Professor Ilora Finlay, Baroness Finlay of Llandaff, was a keynote speaker at the AMA (WA) End-of-life Choices and Palliative Care Symposium held in Perth. At this symposium, Professor Finlay presented an examination of the issues and risks – both clinical and societal – of legalising assisted suicide in Western Australia.
Professor Ilora Finlay,
Baroness Finlay of Llandaff
Baroness Finlay has much insight into the euthanasia debate in the UK and why it has not been legalised, insights she pointed out that Australians may benefit from knowing about.
Baroness Finlay is a Professor of Palliative Medicine at the University of Cardiff and an Independent Crossbench member of the House of Lords. With an impressive list of positions held, both past and current, Professor Finlay is highly regarded for her clinical policy and service development leadership in palliative care and health services in the UK.
She also served on the Select Committee on the Assisted Dying for the Terminally Ill Bill and is Co-Chairman of Living and Dying Well, an organisation that examines the evidence around euthanasia and assisted suicide.
Professor Finlay mentioned that in-depth studies along with parliamentary committees asking questions of experts resulted in the rejection of assisted dying in the UK.
Professor Finlay shed light on significant loopholes that exist in legislation in countries around the world and warned Australia not to follow suit.
Her advice was as follows: “The advice I would give doctors, during this time when the topic of assisted dying legislation is debated and potentially brought to Parliament is to: Give legislators the advice you are qualified to give – namely, that seriously ill people are often vulnerable and that the main drivers of pressure for ‘assisted dying’ are personal or social [autonomy, fear of being a burden] rather than medical.”
She particularly highlighted that doctors partaking in assisted suicide are acting “beyond their professional competence” and that providing lethal drugs “is incompatible with clinical care”. A study in the UK conducted in 2015 found that only one out of seven GPs would consider a request for assisted dying if it were legalised.
Professor Finlay also explained that “dying has become increasingly medicalised, with every crisis met with a rush to hospital-based emergency care”. A result of this is that “families all too often lose touch with the experience of caring for dying relatives and observing the pattern of natural death”.
Professor Finlay also pointed out when “we are unfamiliar with something, we fear it; and what we fear we seek to control”. By being out of touch with the pattern of natural death, society seeks to want to control the timing of death, evident by the word “control” appearing over and over again in the “assisted dying” campaign.
Professor Finlay also spoke about the importance of safeguards should assisted dying be legalised. She mentioned that “safeguards should be real-world proofed, reflecting the pressures of clinical practice, the impact of serious illness on patients and the complexities of personal, social and family dynamics.
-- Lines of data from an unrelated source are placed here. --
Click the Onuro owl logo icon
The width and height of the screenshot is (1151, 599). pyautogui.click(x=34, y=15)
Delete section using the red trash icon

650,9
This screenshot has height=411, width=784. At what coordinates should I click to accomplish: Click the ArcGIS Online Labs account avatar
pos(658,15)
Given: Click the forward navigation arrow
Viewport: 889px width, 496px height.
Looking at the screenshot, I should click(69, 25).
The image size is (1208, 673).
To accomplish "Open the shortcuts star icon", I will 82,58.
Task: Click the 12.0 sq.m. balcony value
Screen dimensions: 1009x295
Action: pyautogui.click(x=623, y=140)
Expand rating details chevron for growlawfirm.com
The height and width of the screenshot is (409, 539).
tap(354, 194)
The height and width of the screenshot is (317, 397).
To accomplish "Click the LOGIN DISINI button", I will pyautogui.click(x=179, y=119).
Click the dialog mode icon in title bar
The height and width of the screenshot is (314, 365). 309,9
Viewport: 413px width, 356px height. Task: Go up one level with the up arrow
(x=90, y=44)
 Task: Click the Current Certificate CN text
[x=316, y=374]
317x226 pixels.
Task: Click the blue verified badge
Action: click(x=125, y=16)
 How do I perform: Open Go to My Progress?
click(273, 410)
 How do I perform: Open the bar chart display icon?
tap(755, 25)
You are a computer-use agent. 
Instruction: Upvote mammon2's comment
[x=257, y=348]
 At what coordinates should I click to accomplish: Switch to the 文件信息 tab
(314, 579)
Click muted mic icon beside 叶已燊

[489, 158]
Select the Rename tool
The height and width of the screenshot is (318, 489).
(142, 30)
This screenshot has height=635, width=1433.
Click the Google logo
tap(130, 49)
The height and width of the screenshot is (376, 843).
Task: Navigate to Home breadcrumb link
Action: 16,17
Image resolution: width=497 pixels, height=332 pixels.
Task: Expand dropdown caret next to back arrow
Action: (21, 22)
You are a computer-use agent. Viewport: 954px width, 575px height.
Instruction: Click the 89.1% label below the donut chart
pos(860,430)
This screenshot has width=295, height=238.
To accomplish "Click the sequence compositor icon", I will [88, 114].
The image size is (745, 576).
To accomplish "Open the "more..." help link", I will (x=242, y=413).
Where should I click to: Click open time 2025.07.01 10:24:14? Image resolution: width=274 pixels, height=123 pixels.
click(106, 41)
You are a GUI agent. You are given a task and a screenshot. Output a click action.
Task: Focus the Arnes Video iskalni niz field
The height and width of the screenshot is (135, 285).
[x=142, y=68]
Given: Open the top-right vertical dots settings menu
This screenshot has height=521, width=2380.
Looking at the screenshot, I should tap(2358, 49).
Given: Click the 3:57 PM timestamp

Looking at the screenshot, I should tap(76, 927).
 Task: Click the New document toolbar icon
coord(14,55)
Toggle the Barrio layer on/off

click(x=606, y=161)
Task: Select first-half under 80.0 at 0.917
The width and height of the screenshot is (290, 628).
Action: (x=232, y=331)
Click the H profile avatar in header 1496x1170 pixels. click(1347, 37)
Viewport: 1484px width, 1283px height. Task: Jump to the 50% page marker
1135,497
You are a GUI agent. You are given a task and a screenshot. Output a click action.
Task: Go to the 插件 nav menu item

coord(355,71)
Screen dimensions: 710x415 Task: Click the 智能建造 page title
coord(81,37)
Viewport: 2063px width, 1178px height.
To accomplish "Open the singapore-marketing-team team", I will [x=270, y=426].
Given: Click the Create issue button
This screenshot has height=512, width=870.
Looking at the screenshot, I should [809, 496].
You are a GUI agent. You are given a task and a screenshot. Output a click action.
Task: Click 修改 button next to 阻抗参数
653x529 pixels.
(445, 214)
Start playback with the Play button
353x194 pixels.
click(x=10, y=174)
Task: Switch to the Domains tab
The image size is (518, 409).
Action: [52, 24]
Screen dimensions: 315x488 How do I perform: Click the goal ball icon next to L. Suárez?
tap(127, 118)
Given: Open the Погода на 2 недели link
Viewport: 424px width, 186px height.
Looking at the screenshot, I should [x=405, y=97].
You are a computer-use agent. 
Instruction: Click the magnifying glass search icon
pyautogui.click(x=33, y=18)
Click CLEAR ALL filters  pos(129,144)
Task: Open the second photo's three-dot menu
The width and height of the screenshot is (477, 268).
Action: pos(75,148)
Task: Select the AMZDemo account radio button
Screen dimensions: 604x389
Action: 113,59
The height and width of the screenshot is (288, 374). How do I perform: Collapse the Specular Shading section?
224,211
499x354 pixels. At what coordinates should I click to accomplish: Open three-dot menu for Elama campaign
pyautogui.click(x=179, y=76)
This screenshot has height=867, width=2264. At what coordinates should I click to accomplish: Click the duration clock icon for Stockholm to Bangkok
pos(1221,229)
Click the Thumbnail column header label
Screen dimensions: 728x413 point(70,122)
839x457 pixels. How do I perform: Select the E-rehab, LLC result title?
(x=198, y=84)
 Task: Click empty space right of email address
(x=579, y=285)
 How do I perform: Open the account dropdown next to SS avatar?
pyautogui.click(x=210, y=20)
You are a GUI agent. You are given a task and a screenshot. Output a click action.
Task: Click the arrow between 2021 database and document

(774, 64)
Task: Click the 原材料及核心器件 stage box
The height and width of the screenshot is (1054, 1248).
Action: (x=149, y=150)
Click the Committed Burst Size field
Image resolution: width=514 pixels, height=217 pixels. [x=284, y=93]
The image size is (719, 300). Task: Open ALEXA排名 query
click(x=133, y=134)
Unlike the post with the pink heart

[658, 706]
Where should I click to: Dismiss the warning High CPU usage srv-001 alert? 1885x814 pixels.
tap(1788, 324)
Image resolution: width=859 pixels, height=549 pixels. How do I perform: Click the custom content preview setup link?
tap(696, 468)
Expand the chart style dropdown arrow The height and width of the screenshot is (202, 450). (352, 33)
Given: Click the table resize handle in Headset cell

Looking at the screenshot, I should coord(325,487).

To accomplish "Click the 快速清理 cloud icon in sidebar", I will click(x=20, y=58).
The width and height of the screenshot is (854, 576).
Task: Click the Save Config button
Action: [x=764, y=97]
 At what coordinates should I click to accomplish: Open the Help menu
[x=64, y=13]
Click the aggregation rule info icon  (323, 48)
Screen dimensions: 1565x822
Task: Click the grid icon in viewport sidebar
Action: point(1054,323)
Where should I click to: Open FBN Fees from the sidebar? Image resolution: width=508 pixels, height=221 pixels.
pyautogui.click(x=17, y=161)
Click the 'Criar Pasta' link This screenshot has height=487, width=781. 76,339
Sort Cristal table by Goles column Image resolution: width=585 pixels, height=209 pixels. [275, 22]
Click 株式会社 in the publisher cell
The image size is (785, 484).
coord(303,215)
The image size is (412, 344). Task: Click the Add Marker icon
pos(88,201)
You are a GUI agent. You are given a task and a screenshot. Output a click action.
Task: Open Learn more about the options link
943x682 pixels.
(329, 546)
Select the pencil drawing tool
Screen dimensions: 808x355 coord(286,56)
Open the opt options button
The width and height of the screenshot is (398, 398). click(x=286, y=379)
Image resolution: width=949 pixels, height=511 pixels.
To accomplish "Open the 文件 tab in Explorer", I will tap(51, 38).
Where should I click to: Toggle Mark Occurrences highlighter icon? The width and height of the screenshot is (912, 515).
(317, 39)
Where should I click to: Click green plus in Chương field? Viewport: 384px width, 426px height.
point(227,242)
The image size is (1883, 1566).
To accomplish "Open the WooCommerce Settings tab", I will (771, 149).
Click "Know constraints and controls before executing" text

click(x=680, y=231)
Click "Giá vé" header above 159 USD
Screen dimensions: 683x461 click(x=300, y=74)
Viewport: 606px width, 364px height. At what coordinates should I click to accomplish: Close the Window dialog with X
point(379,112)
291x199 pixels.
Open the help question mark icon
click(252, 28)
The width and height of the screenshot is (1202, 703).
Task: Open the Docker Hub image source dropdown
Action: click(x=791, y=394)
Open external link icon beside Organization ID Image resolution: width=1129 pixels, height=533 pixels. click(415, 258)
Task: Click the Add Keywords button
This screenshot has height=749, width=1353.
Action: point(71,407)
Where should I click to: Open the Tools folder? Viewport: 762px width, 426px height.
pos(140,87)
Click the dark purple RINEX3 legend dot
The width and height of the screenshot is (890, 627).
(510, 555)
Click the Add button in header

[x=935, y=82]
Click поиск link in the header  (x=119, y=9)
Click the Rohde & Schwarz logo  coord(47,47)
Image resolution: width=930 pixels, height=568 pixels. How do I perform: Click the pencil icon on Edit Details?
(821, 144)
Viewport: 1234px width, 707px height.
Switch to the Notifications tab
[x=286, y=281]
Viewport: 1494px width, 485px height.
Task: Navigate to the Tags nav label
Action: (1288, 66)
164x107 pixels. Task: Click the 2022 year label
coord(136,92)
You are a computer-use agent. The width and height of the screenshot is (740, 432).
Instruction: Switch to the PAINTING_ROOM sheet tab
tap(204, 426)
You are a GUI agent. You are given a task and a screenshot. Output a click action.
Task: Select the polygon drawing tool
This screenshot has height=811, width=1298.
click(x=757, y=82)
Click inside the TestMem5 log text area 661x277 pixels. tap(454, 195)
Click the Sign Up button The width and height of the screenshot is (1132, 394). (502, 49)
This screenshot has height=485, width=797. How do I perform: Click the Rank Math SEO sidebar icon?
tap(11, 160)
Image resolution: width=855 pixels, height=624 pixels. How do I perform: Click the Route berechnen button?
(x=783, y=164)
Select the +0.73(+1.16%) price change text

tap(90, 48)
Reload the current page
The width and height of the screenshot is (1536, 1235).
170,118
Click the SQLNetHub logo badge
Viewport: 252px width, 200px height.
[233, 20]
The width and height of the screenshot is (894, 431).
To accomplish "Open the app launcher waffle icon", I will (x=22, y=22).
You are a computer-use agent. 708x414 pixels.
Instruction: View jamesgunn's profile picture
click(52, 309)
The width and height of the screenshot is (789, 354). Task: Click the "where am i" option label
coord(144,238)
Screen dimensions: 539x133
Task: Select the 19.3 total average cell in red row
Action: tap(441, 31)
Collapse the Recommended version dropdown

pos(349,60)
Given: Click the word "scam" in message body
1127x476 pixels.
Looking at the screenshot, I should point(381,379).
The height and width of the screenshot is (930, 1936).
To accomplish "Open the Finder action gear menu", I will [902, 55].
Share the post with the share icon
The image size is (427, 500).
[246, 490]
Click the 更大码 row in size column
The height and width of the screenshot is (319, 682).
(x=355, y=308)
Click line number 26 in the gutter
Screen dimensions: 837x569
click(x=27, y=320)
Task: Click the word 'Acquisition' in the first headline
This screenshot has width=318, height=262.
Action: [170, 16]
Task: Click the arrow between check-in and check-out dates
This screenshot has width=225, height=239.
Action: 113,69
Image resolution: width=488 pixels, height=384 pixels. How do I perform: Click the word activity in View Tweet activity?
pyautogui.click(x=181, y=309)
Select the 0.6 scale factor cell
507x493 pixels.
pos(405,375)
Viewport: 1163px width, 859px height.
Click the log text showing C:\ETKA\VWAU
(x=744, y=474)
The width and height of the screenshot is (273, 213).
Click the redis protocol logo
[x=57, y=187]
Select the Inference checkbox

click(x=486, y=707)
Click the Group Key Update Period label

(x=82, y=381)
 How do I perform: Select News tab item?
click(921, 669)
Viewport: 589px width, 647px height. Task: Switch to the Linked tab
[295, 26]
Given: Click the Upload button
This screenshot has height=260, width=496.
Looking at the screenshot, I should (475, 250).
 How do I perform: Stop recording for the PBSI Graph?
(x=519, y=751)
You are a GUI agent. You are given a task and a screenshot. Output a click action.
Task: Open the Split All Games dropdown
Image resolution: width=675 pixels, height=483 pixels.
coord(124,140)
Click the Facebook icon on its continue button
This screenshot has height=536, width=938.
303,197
Finally, she warned that jurisdictions that have normalised assisted dying have ever increasing numbers and widening scope. She pointed out that assessments take time, which detracts from creative thinking regarding how to improve a patient’s life, and “doctors cannot in most cases know what coercive or emotional pressures exist in a patient’s home life”.
When posed the question of what changes to end-of-life care should we be advocating for, Professor Finlay responded that specialist palliative care input early in an illness results in better quality of life, lower symptom scores, less depression and, surprisingly, better time until death.
Another benefit, she said, is that palliative care is cost-effective through fewer unplanned admissions. This means that we should be campaigning for training posts, research posts and more seven-day service teams in palliative care on a national minimum template.
Importantly, GPs in rural areas need support around the clock as they carry responsibility for all first-line care. With more specialist teams and pooling rotas, such an advisory service has enormous teaching potential too.
Professor Finlay added: “Doctors are often asked if a patient has ‘mental capacity’ but capacity assessment is decision and time specific – it is not straightforward and needs training.”
Recently we had the story of golfer Jarrod Lyle who, after a long battle with cancer, opted for palliative care, highlighting the importance of spending quality time with his loved ones. Contrast this story to that of Dr Alida Lancee, who admitted to giving a lethal injection to a terminally ill patient.
Those who have had positive experiences in palliative care should be encouraged to speak up, write submissions and let their stories be heard.
In Tasmania a bill introduced to legalise euthanasia was lost 13 votes to 12. In South Australia in 2016 a bill was also lost when votes were tied and the casting vote of the Speaker was cast. Last year in NSW a bill was defeated 20 votes to 19. A bill to legalise euthanasia may soon come before the Parliament of Western Australia, as a result of the joint parliamentary committee report being tabled this month.